━━━━━ DATA TO USE ━━━━━

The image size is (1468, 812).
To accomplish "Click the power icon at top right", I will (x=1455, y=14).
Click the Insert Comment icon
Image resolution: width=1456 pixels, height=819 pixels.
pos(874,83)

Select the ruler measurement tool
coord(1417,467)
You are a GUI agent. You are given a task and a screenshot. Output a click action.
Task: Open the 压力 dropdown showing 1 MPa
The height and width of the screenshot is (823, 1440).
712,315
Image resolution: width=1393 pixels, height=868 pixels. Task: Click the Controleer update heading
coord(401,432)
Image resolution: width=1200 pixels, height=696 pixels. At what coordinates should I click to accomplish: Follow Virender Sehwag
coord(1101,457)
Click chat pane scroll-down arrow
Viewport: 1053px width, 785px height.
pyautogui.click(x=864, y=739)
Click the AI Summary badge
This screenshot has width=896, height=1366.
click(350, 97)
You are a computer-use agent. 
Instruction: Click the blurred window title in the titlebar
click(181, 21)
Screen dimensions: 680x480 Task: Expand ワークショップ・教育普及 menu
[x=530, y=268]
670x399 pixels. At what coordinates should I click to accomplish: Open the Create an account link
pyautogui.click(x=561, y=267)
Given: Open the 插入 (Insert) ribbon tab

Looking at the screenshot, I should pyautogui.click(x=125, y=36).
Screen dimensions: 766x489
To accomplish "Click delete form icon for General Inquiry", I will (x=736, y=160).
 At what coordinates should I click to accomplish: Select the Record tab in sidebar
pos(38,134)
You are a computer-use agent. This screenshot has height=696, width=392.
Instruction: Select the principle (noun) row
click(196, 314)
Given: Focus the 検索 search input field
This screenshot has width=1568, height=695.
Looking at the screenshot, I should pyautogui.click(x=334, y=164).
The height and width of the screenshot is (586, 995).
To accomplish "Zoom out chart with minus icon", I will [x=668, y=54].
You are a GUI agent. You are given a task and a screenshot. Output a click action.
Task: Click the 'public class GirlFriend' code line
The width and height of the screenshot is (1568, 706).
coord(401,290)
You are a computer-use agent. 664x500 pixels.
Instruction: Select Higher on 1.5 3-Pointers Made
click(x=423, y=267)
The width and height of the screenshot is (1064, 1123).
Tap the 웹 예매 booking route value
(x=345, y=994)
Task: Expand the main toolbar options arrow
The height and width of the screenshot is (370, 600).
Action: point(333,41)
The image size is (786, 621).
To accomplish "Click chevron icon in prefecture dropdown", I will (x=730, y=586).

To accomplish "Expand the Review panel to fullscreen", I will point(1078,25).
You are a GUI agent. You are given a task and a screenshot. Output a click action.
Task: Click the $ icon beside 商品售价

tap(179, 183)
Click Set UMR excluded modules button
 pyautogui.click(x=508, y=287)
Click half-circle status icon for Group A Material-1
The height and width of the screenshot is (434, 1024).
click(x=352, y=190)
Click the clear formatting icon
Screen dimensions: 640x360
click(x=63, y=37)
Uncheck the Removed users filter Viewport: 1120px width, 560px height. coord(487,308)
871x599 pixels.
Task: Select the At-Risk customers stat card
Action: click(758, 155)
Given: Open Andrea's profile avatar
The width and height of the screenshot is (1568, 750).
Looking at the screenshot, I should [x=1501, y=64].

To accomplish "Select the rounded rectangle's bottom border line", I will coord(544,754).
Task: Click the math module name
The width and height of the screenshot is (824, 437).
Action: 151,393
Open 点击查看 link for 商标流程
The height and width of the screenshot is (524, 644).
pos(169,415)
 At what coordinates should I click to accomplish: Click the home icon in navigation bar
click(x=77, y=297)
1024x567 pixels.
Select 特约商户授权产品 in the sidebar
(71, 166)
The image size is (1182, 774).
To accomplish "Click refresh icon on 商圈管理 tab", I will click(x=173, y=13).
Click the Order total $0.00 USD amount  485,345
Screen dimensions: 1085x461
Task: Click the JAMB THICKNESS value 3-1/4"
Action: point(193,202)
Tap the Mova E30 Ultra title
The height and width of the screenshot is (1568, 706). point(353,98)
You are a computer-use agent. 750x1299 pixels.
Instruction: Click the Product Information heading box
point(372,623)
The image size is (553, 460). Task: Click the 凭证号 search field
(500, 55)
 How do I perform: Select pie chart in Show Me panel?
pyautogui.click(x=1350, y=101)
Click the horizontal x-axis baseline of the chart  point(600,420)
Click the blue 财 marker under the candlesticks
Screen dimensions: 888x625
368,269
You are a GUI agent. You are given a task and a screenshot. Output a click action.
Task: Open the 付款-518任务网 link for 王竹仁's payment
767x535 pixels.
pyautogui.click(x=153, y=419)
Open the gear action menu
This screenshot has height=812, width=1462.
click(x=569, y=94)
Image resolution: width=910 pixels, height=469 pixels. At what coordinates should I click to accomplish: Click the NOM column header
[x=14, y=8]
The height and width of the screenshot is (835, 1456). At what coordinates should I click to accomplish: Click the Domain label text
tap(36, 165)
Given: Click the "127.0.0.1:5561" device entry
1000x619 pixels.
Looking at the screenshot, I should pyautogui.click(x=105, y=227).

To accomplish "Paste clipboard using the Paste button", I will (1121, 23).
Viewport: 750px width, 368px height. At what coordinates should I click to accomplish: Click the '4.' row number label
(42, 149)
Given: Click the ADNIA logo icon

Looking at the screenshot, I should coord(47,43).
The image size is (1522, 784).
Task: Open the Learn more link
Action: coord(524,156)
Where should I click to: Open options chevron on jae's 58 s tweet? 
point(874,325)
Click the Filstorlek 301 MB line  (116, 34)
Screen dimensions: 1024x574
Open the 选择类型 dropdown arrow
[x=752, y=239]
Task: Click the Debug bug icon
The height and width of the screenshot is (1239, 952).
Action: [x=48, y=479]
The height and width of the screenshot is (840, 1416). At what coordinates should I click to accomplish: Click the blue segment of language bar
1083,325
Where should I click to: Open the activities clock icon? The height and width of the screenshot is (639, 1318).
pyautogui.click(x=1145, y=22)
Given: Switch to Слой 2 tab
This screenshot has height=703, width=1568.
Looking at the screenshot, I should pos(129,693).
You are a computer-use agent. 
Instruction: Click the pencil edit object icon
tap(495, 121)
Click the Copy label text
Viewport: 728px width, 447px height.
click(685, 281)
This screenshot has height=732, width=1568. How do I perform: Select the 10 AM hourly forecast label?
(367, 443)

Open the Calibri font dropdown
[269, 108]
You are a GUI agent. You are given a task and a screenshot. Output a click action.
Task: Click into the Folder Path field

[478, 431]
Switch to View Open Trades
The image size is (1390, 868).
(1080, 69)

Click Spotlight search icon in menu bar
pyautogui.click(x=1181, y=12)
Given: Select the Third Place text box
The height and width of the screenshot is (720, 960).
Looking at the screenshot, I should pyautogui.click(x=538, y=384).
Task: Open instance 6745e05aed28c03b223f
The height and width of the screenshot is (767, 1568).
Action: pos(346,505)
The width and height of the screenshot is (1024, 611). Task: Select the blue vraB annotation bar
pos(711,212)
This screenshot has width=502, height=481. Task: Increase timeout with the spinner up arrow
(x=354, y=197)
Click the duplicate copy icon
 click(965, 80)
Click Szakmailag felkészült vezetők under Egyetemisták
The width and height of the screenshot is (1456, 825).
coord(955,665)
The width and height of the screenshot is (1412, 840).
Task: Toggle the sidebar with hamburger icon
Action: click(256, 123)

━━━━━

> _PROMPT_:
Render every line of the records above as a Markdown table with the columns "Row" and "Line", giving each line its row number and omitting blank lines.

> _FINISHED ANSWER_:
| Row | Line |
|---|---|
| 1 | The image size is (1468, 812). |
| 2 | To accomplish "Click the power icon at top right", I will (x=1455, y=14). |
| 3 | Click the Insert Comment icon |
| 4 | Image resolution: width=1456 pixels, height=819 pixels. |
| 5 | pos(874,83) |
| 6 | Select the ruler measurement tool |
| 7 | coord(1417,467) |
| 8 | You are a GUI agent. You are given a task and a screenshot. Output a click action. |
| 9 | Task: Open the 压力 dropdown showing 1 MPa |
| 10 | The height and width of the screenshot is (823, 1440). |
| 11 | 712,315 |
| 12 | Image resolution: width=1393 pixels, height=868 pixels. Task: Click the Controleer update heading |
| 13 | coord(401,432) |
| 14 | Image resolution: width=1200 pixels, height=696 pixels. At what coordinates should I click to accomplish: Follow Virender Sehwag |
| 15 | coord(1101,457) |
| 16 | Click chat pane scroll-down arrow |
| 17 | Viewport: 1053px width, 785px height. |
| 18 | pyautogui.click(x=864, y=739) |
| 19 | Click the AI Summary badge |
| 20 | This screenshot has width=896, height=1366. |
| 21 | click(350, 97) |
| 22 | You are a computer-use agent.  |
| 23 | Instruction: Click the blurred window title in the titlebar |
| 24 | click(181, 21) |
| 25 | Screen dimensions: 680x480 Task: Expand ワークショップ・教育普及 menu |
| 26 | [x=530, y=268] |
| 27 | 670x399 pixels. At what coordinates should I click to accomplish: Open the Create an account link |
| 28 | pyautogui.click(x=561, y=267) |
| 29 | Given: Open the 插入 (Insert) ribbon tab |
| 30 | Looking at the screenshot, I should pyautogui.click(x=125, y=36). |
| 31 | Screen dimensions: 766x489 |
| 32 | To accomplish "Click delete form icon for General Inquiry", I will (x=736, y=160). |
| 33 |  At what coordinates should I click to accomplish: Select the Record tab in sidebar |
| 34 | pos(38,134) |
| 35 | You are a computer-use agent. This screenshot has height=696, width=392. |
| 36 | Instruction: Select the principle (noun) row |
| 37 | click(196, 314) |
| 38 | Given: Focus the 検索 search input field |
| 39 | This screenshot has width=1568, height=695. |
| 40 | Looking at the screenshot, I should pyautogui.click(x=334, y=164). |
| 41 | The height and width of the screenshot is (586, 995). |
| 42 | To accomplish "Zoom out chart with minus icon", I will [x=668, y=54]. |
| 43 | You are a GUI agent. You are given a task and a screenshot. Output a click action. |
| 44 | Task: Click the 'public class GirlFriend' code line |
| 45 | The width and height of the screenshot is (1568, 706). |
| 46 | coord(401,290) |
| 47 | You are a computer-use agent. 664x500 pixels. |
| 48 | Instruction: Select Higher on 1.5 3-Pointers Made |
| 49 | click(x=423, y=267) |
| 50 | The width and height of the screenshot is (1064, 1123). |
| 51 | Tap the 웹 예매 booking route value |
| 52 | (x=345, y=994) |
| 53 | Task: Expand the main toolbar options arrow |
| 54 | The height and width of the screenshot is (370, 600). |
| 55 | Action: point(333,41) |
| 56 | The image size is (786, 621). |
| 57 | To accomplish "Click chevron icon in prefecture dropdown", I will (x=730, y=586). |
| 58 | To accomplish "Expand the Review panel to fullscreen", I will point(1078,25). |
| 59 | You are a GUI agent. You are given a task and a screenshot. Output a click action. |
| 60 | Task: Click the $ icon beside 商品售价 |
| 61 | tap(179, 183) |
| 62 | Click Set UMR excluded modules button |
| 63 |  pyautogui.click(x=508, y=287) |
| 64 | Click half-circle status icon for Group A Material-1 |
| 65 | The height and width of the screenshot is (434, 1024). |
| 66 | click(x=352, y=190) |
| 67 | Click the clear formatting icon |
| 68 | Screen dimensions: 640x360 |
| 69 | click(x=63, y=37) |
| 70 | Uncheck the Removed users filter Viewport: 1120px width, 560px height. coord(487,308) |
| 71 | 871x599 pixels. |
| 72 | Task: Select the At-Risk customers stat card |
| 73 | Action: click(758, 155) |
| 74 | Given: Open Andrea's profile avatar |
| 75 | The width and height of the screenshot is (1568, 750). |
| 76 | Looking at the screenshot, I should [x=1501, y=64]. |
| 77 | To accomplish "Select the rounded rectangle's bottom border line", I will coord(544,754). |
| 78 | Task: Click the math module name |
| 79 | The width and height of the screenshot is (824, 437). |
| 80 | Action: 151,393 |
| 81 | Open 点击查看 link for 商标流程 |
| 82 | The height and width of the screenshot is (524, 644). |
| 83 | pos(169,415) |
| 84 |  At what coordinates should I click to accomplish: Click the home icon in navigation bar |
| 85 | click(x=77, y=297) |
| 86 | 1024x567 pixels. |
| 87 | Select 特约商户授权产品 in the sidebar |
| 88 | (71, 166) |
| 89 | The image size is (1182, 774). |
| 90 | To accomplish "Click refresh icon on 商圈管理 tab", I will click(x=173, y=13). |
| 91 | Click the Order total $0.00 USD amount  485,345 |
| 92 | Screen dimensions: 1085x461 |
| 93 | Task: Click the JAMB THICKNESS value 3-1/4" |
| 94 | Action: point(193,202) |
| 95 | Tap the Mova E30 Ultra title |
| 96 | The height and width of the screenshot is (1568, 706). point(353,98) |
| 97 | You are a computer-use agent. 750x1299 pixels. |
| 98 | Instruction: Click the Product Information heading box |
| 99 | point(372,623) |
| 100 | The image size is (553, 460). Task: Click the 凭证号 search field |
| 101 | (500, 55) |
| 102 |  How do I perform: Select pie chart in Show Me panel? |
| 103 | pyautogui.click(x=1350, y=101) |
| 104 | Click the horizontal x-axis baseline of the chart  point(600,420) |
| 105 | Click the blue 财 marker under the candlesticks |
| 106 | Screen dimensions: 888x625 |
| 107 | 368,269 |
| 108 | You are a GUI agent. You are given a task and a screenshot. Output a click action. |
| 109 | Task: Open the 付款-518任务网 link for 王竹仁's payment |
| 110 | 767x535 pixels. |
| 111 | pyautogui.click(x=153, y=419) |
| 112 | Open the gear action menu |
| 113 | This screenshot has height=812, width=1462. |
| 114 | click(x=569, y=94) |
| 115 | Image resolution: width=910 pixels, height=469 pixels. At what coordinates should I click to accomplish: Click the NOM column header |
| 116 | [x=14, y=8] |
| 117 | The height and width of the screenshot is (835, 1456). At what coordinates should I click to accomplish: Click the Domain label text |
| 118 | tap(36, 165) |
| 119 | Given: Click the "127.0.0.1:5561" device entry |
| 120 | 1000x619 pixels. |
| 121 | Looking at the screenshot, I should pyautogui.click(x=105, y=227). |
| 122 | To accomplish "Paste clipboard using the Paste button", I will (1121, 23). |
| 123 | Viewport: 750px width, 368px height. At what coordinates should I click to accomplish: Click the '4.' row number label |
| 124 | (42, 149) |
| 125 | Given: Click the ADNIA logo icon |
| 126 | Looking at the screenshot, I should coord(47,43). |
| 127 | The image size is (1522, 784). |
| 128 | Task: Open the Learn more link |
| 129 | Action: coord(524,156) |
| 130 | Where should I click to: Open options chevron on jae's 58 s tweet?  |
| 131 | point(874,325) |
| 132 | Click the Filstorlek 301 MB line  (116, 34) |
| 133 | Screen dimensions: 1024x574 |
| 134 | Open the 选择类型 dropdown arrow |
| 135 | [x=752, y=239] |
| 136 | Task: Click the Debug bug icon |
| 137 | The height and width of the screenshot is (1239, 952). |
| 138 | Action: [x=48, y=479] |
| 139 | The height and width of the screenshot is (840, 1416). At what coordinates should I click to accomplish: Click the blue segment of language bar |
| 140 | 1083,325 |
| 141 | Where should I click to: Open the activities clock icon? The height and width of the screenshot is (639, 1318). |
| 142 | pyautogui.click(x=1145, y=22) |
| 143 | Given: Switch to Слой 2 tab |
| 144 | This screenshot has height=703, width=1568. |
| 145 | Looking at the screenshot, I should pos(129,693). |
| 146 | You are a computer-use agent.  |
| 147 | Instruction: Click the pencil edit object icon |
| 148 | tap(495, 121) |
| 149 | Click the Copy label text |
| 150 | Viewport: 728px width, 447px height. |
| 151 | click(685, 281) |
| 152 | This screenshot has height=732, width=1568. How do I perform: Select the 10 AM hourly forecast label? |
| 153 | (367, 443) |
| 154 | Open the Calibri font dropdown |
| 155 | [269, 108] |
| 156 | You are a GUI agent. You are given a task and a screenshot. Output a click action. |
| 157 | Task: Click into the Folder Path field |
| 158 | [478, 431] |
| 159 | Switch to View Open Trades |
| 160 | The image size is (1390, 868). |
| 161 | (1080, 69) |
| 162 | Click Spotlight search icon in menu bar |
| 163 | pyautogui.click(x=1181, y=12) |
| 164 | Given: Select the Third Place text box |
| 165 | The height and width of the screenshot is (720, 960). |
| 166 | Looking at the screenshot, I should pyautogui.click(x=538, y=384). |
| 167 | Task: Open instance 6745e05aed28c03b223f |
| 168 | The height and width of the screenshot is (767, 1568). |
| 169 | Action: pos(346,505) |
| 170 | The width and height of the screenshot is (1024, 611). Task: Select the blue vraB annotation bar |
| 171 | pos(711,212) |
| 172 | This screenshot has width=502, height=481. Task: Increase timeout with the spinner up arrow |
| 173 | (x=354, y=197) |
| 174 | Click the duplicate copy icon |
| 175 |  click(965, 80) |
| 176 | Click Szakmailag felkészült vezetők under Egyetemisták |
| 177 | The width and height of the screenshot is (1456, 825). |
| 178 | coord(955,665) |
| 179 | The width and height of the screenshot is (1412, 840). |
| 180 | Task: Toggle the sidebar with hamburger icon |
| 181 | Action: click(256, 123) |